◆ Description of the task ◆
Throughout the listing that follows, find each line with the word "computer" and copy it.
--- START ---
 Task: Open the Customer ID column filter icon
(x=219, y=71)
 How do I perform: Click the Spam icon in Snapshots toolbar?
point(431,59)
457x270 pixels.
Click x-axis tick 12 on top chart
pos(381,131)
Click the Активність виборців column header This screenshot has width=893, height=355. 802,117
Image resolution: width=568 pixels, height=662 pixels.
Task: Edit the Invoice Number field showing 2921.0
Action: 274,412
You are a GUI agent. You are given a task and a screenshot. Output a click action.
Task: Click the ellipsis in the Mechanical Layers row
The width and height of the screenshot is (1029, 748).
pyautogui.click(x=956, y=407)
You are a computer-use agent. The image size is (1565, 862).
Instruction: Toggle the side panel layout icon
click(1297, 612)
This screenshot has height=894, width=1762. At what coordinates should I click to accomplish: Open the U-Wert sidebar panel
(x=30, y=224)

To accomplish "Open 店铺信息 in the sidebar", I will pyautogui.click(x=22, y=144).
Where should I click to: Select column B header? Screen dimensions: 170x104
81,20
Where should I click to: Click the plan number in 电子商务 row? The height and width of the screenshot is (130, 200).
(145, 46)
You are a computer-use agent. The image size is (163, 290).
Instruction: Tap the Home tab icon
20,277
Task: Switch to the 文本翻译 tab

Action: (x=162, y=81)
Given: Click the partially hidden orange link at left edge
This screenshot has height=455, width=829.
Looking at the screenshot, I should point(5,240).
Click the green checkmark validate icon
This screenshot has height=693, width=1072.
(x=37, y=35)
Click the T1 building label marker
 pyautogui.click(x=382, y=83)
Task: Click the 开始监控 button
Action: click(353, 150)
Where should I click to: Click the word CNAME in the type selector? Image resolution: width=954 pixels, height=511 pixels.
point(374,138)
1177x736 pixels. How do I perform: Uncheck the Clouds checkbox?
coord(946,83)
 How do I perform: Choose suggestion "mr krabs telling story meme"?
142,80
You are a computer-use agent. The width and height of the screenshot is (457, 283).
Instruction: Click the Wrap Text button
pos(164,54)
--- END ---
◆ Result for this exercise ◆
You are a computer-use agent. The image size is (1565, 862).
You are a computer-use agent. The image size is (163, 290).
You are a computer-use agent. The width and height of the screenshot is (457, 283).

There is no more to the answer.